Question

56g of nitrogen and 8g of hydrogen gas are heated in a closed vessel. At equilibrium 34g ammonia is present. The equilibrium number of moles of nitrogen, hydrogen and ammonia are respectively:
A.1, 2, 2
B.2, 2, 1
C.1, 1, 2
D.2, 1, 2

Answer 1

Hint: We can solve this question by keeping two things in mind, first is that the reactants react and give products in accordance to the stoichiometry of the reaction and the other is the formula for finding number of moles of any compound, which is as follows:
Number of moles= \[\dfrac{given mass}{molar mass}\]
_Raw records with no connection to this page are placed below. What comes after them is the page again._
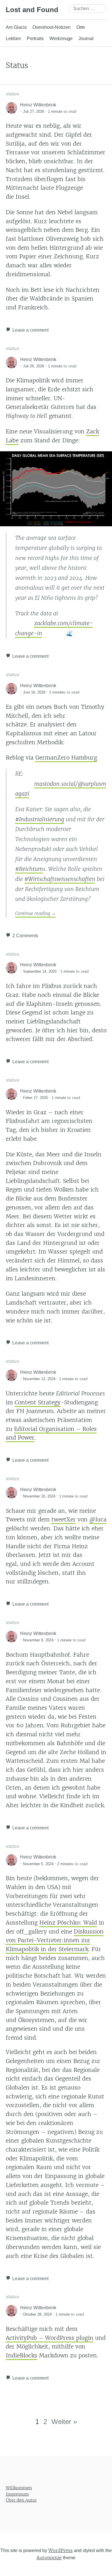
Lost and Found (32, 10)
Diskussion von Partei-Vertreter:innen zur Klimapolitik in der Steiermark (55, 1940)
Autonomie (49, 2558)
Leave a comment (30, 330)
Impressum (17, 2494)
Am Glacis (16, 27)
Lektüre (13, 38)
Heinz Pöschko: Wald (68, 1922)
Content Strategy (38, 1402)
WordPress (60, 2550)
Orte (80, 27)
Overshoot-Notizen (51, 27)
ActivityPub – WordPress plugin (49, 2337)
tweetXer (63, 1519)
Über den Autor (21, 2500)
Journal (86, 38)
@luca (98, 1519)
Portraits (35, 38)
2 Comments (25, 935)
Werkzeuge (61, 38)
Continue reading (35, 913)
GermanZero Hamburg (66, 757)
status (12, 93)
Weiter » (64, 2421)
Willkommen (19, 2487)
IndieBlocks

Complete step by step answer:
\[{{N}_{2}}+3{{H}_{2}}\to 2N{{H}_{3}}\]
Molar mass of \[{{N}_{2}}\] is 28g and Molar mass of \[{{H}_{2}}\] is 2g
Number of moles= \[\dfrac{given mass}{molar mass}\]
Number of Moles of \[{{N}_{2}}\] initially present = \[\dfrac{56}{28}\] = 2
Number of Moles of \[{{H}_{2}}\] initially present = \[\dfrac{8}{2}\]= 4
Initially we have 2 moles of nitrogen gas\[{{N}_{2}}\], 4 moles of hydrogen gas \[{{H}_{2}}\] and 0 moles of ammonia .
At equilibrium say x moles of reacted then, at equilibrium
Number of Moles of \[{{N}_{2}}\]= 2-x
Number of Moles of \[{{H}_{2}}\]= 4-3x
Number of Moles of \[N{{H}_{3}}\]= 2x
Molar mass of \[N{{H}_{3}}\] is 17g.
Number of moles= \[\frac{given mass}{molar mass}\]= \[\dfrac{34}{17}\] = 2 moles of \[N{{H}_{3}}\]
As, given in the question we get 2 moles of \[N{{H}_{3}}\] at equilibrium so
2x = 2
Hence, we get x=1
So substituting the value of x in above equations we get,
Number of Moles of \[{{N}_{2}}\]= 2-x= 2-1= 1
Number of Moles of \[{{H}_{2}}\] = 4-3x= 4 - 3(1)=1
Number of Moles of \[N{{H}_{3}}\] =2x = 2

So the answer is option C

Note:
In a chemical reaction, chemical equilibrium is defined as the state in which both reactants and products are present in concentrations which have no further tendency to change with time and hence there is no observable change in the properties of the system.